- _DIRECTIONS_: Give every line of the listing word for word, beginning at the first and including the line with "You are a computer-use agent. The image size is (1710, 1234)." as the last.

- _SOURCE DATA_:
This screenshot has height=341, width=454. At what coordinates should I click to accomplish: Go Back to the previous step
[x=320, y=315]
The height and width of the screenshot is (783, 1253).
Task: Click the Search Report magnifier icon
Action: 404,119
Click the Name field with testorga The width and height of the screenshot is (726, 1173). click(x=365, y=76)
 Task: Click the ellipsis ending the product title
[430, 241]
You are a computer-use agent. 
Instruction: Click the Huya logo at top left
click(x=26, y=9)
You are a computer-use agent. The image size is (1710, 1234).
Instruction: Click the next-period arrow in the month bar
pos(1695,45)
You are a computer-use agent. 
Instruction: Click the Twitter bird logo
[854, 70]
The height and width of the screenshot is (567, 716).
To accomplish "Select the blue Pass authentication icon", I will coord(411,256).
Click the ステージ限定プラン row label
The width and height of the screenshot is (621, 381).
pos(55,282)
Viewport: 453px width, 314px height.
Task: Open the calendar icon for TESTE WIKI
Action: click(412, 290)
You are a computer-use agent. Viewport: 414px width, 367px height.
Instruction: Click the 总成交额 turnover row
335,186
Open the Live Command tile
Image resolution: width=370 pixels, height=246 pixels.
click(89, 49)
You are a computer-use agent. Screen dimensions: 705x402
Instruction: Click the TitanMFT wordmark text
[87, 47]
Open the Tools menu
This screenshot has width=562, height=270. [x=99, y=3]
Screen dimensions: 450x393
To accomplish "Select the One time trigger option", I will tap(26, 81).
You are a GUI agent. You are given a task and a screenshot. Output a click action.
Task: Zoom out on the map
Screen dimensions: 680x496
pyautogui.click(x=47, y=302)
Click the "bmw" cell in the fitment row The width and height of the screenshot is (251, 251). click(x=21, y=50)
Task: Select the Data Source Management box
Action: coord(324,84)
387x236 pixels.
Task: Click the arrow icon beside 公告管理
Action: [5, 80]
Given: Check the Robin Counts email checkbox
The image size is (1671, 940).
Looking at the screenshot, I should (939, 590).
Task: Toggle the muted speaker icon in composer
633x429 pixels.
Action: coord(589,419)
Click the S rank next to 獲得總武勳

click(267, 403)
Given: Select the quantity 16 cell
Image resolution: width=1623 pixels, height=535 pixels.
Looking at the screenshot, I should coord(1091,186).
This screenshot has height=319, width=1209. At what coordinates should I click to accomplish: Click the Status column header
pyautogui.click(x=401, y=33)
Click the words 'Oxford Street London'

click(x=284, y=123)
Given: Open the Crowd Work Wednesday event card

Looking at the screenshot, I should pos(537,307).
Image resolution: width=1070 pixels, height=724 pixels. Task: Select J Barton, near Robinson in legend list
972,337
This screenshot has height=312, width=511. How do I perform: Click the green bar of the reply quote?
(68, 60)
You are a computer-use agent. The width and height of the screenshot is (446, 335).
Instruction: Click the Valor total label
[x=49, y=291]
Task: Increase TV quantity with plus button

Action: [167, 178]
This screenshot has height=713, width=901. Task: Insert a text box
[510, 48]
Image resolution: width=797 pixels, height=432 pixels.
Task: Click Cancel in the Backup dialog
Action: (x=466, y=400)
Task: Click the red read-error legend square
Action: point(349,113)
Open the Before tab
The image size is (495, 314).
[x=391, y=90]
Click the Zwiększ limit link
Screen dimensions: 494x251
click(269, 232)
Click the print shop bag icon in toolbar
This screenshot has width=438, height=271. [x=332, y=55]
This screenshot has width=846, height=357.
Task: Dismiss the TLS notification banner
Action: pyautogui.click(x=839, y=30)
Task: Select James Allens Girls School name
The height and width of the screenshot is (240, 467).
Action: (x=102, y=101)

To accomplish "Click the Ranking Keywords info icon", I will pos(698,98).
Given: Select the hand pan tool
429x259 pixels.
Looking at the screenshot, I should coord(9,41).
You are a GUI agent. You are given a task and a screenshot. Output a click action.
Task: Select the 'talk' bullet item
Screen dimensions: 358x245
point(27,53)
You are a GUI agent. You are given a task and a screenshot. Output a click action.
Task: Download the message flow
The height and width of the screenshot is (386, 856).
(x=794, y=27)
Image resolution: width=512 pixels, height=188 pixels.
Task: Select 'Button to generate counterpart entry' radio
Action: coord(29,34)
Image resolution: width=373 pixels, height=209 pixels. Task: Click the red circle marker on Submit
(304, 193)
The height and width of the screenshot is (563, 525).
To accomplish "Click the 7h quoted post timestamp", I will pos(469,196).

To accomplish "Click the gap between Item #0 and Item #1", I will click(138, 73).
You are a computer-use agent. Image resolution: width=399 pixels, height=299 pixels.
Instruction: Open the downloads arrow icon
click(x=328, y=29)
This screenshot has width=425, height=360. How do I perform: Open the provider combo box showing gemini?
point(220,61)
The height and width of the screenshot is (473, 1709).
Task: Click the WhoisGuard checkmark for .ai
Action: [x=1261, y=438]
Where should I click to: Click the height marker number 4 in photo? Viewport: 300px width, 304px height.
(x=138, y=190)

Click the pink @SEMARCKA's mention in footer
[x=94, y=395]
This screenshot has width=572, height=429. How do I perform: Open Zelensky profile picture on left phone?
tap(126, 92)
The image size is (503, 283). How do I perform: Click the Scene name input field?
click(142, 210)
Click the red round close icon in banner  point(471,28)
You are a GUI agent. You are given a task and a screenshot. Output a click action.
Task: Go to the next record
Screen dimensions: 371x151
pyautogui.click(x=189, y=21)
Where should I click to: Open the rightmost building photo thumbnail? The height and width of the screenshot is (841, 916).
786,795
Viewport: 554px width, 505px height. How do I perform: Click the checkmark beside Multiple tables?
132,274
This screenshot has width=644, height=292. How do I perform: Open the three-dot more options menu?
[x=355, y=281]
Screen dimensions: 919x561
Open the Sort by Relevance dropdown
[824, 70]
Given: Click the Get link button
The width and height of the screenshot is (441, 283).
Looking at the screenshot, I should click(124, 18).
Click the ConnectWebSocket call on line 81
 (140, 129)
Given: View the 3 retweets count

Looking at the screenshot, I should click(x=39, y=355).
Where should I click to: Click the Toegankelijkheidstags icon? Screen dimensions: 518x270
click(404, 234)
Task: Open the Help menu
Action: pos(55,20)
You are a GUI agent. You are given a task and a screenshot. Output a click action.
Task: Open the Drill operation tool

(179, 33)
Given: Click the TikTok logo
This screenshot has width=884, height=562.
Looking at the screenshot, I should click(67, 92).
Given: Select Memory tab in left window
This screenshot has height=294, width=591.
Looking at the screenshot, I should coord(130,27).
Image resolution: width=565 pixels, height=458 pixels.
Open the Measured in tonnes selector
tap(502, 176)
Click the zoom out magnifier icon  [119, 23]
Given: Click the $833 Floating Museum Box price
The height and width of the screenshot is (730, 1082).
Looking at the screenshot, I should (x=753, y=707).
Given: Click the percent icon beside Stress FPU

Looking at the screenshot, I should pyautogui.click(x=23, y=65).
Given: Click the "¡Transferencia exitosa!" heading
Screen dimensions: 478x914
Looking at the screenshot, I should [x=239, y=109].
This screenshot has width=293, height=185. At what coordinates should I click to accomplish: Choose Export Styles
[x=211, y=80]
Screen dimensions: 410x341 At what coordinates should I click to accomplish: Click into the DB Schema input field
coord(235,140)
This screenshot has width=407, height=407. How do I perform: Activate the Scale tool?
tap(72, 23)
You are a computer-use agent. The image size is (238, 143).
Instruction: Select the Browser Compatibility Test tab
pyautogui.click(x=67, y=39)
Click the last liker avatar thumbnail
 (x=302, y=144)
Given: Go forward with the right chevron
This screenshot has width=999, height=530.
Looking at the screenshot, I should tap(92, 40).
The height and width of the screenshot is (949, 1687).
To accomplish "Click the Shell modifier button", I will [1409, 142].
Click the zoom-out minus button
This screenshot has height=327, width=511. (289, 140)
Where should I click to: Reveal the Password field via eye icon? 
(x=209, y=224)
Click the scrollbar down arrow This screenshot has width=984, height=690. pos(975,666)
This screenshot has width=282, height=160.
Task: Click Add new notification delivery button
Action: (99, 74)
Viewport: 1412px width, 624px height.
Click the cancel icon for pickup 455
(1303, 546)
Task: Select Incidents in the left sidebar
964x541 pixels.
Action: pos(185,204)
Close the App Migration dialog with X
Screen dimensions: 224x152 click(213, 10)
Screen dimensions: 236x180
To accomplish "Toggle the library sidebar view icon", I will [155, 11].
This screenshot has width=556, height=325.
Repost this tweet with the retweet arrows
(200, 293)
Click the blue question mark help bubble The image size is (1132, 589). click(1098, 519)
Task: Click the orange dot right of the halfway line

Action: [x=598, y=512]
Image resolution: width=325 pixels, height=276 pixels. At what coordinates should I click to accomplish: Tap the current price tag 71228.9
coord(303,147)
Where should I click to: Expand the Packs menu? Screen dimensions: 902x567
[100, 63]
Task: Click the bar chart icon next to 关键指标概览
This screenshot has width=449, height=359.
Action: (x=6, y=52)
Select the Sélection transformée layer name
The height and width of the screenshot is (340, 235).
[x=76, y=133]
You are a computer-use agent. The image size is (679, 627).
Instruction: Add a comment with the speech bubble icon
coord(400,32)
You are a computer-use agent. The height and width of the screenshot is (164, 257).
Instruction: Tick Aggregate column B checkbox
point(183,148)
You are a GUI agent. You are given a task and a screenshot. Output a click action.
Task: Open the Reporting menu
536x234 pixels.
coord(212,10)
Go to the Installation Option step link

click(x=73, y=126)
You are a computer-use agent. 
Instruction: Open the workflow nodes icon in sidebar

- _RESULT_:
This screenshot has height=341, width=454. At what coordinates should I click to accomplish: Go Back to the previous step
[x=320, y=315]
The height and width of the screenshot is (783, 1253).
Task: Click the Search Report magnifier icon
Action: 404,119
Click the Name field with testorga The width and height of the screenshot is (726, 1173). click(x=365, y=76)
 Task: Click the ellipsis ending the product title
[430, 241]
You are a computer-use agent. 
Instruction: Click the Huya logo at top left
click(x=26, y=9)
You are a computer-use agent. The image size is (1710, 1234).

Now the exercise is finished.